И вот, чувствую я, что дохожу, и вспомнила эту бабушку и сказала: «Господи, помоги мне, сохрани жизнь, сделай так, чтобы воротилась я домой, к маме». Спичек у меня в лагере не было. Я нарезала из бумаги, вместо спичек, девяносто поло­сок и стала молиться Богородице девяносто раз. Через три дня после моих молитв подходит ко мне Лиза Безродная и говорит: Вера, ты вязать можешь? Свяжешь немке рейтузы шерстяные? Она тебе хлеба даст. Я испугалась: нет, говорю, не умею, я только варежки вязала. Но она меня ободрила. Ничего, говорит, там внизу польки вяжут, они тебя научат. Повели меня к немке, заказчице. Она дала мне пряжи гарус­ной, хорошей. Пошла я к полькам, они мне всё показали, как вязать, и я связала рейтузы. Заработала три булки хлеба из соевой муки, угостила девчат и сама еле, ела.., – чуть не забо­лела.

А после девчата стали брать меня с собой в лес, за кар­тошкой. Помню, пошли мы в первый раз: девчонки взяли ножницы, перекусили колючую проволоку, сделали дырку в заборе, и по одной стали пролазить наружу. В лесу нашли картофельную делянку. Я никогда в жизни не копала кар­тошку и не видела, как она растет, – такая была городская. Девчонки показали мне, какая она, и стала я собирать. Не успела я несколько раз нагнуться, как за рукав меня кто-то схватил. Смотрю – немец! Товарки мои разбежались, кто ку­да, а я осталась одна. Стою не жива, ни мертва, думаю: что-то теперь будет? А немец мне и говорит: здесь картошки нету, иди на другое поле, там собирай, и показал рукой на­правление. Ушёл. Девчата опять собрались. Набрали понем­ногу картошки и пошли. Проносить картошку в лагерь через ворота было нельзя, там нас обыскивали. Поэтому мы сбра­сывали сумки за бараком через забор, а сами заходили по­рожние.

Как-то нас пригласил один лесничий, помочь ему нако­пать картошки. Несколько нас, девчат, пошли и собирали до самого вечера. Когда стемнело, он пригласил нас к себе в дом. Жена сварила соус со свининой, поставила пиво, и на­кормила нас хорошо. И ещё дали нам по ведру картошки за работу.

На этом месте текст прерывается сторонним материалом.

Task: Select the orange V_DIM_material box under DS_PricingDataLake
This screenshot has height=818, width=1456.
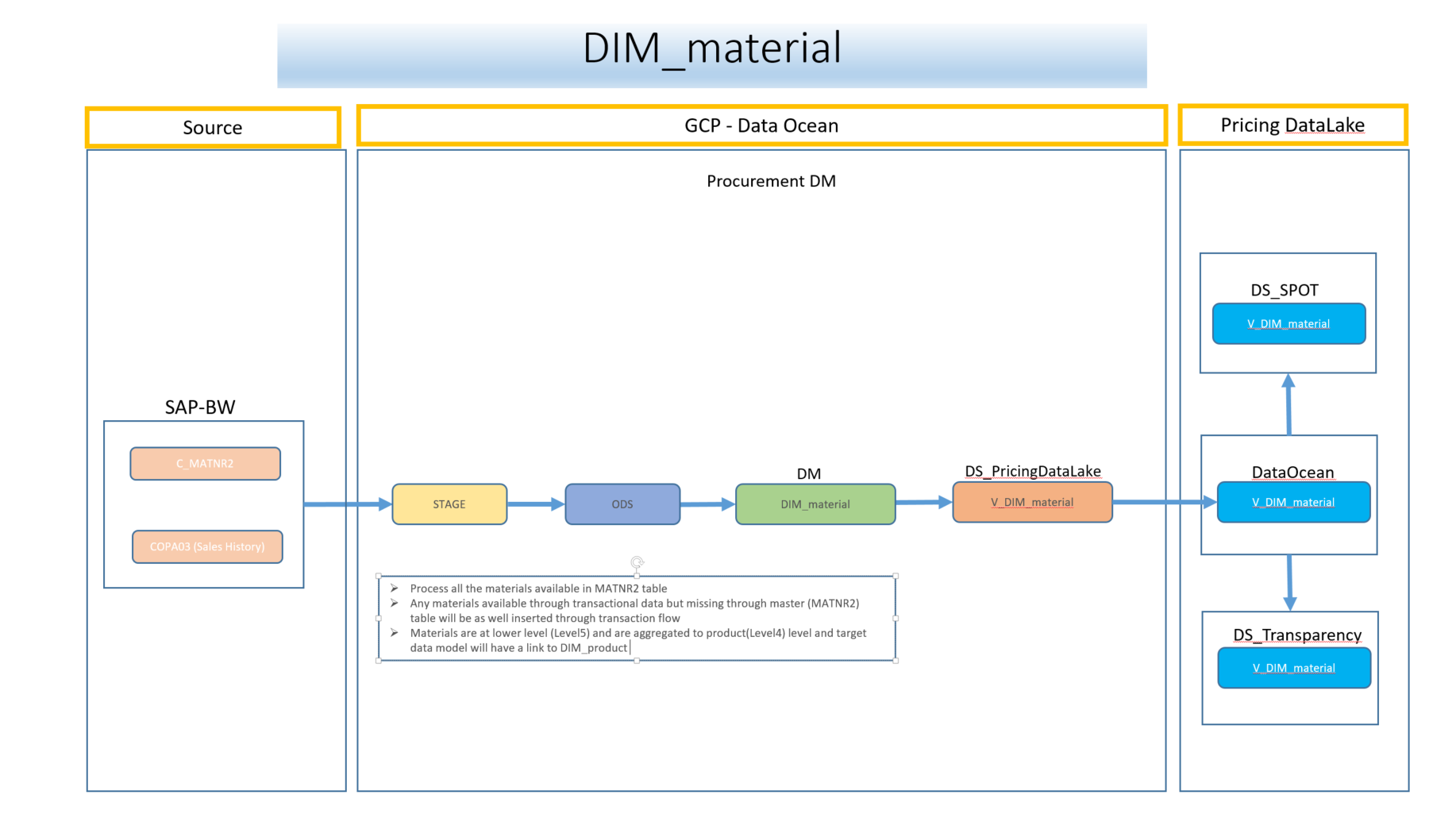Action: 1032,503
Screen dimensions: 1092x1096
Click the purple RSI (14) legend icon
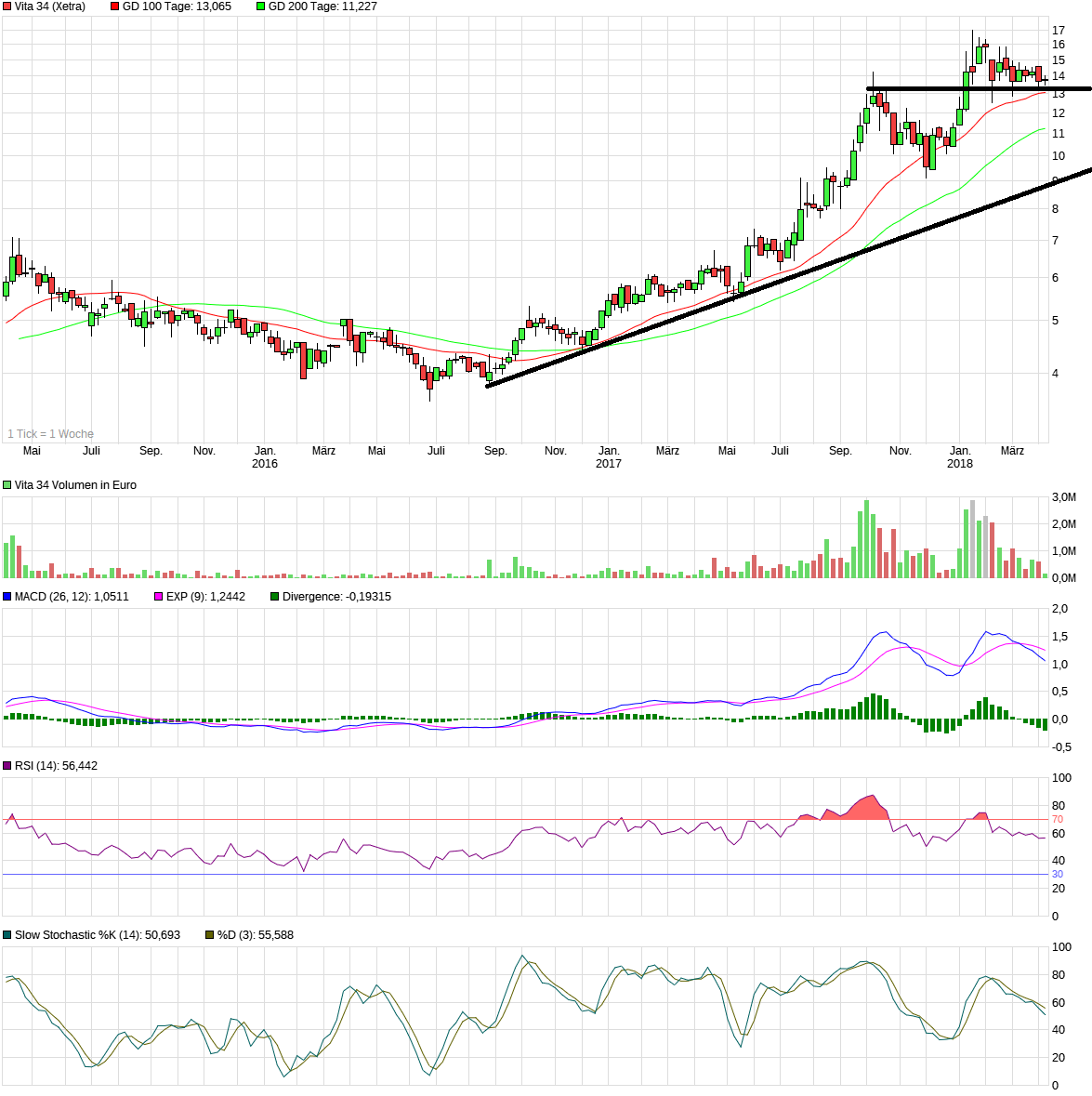tap(7, 765)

У нас проблема была не только пронести в барак, но и сварить её. Посреди умывалки стоял большой котёл. Снизу он топился, в нём мы грели воду, стирали, купались, – хотя купаться в нём нам не разрешали. Никакого другого очага и никаких кастрюль у нас не было. Но девчата и тут вышли из положения: сшили сумочки, положили в них каждая свою картошку и, надев сумочку на палку, опускали в котёл, – так и варили. А в это время какая-нибудь из нас стояла у окна и следила, чтобы полицай не застал нас за этим занятием. Если он приходил, мы открывали окно и выбрасывали сумки с картошкой за окно, а сами начинали делать вид, будто стираем бельё. Он, конечно, чуял запах картошки, но покру­тится, бывало, и уходит.

После первого удачного опыта вязания на заказ стала я вязать регулярно. Двадцать два платочка связала. Кто что даст. Кто кусок пирога, кто хлеба, кто чулки шерстяные... Девчат посылали каждое утро в овощехранилище переби­рать бурак и морковку. Мне посоветовали ходить туда рабо­тать за других и есть там овощи. И вот я ходила и ела. Съем три бурачка, морковкой заедаю. Начала я поправляться. Так услышала Богородица мои молитвы.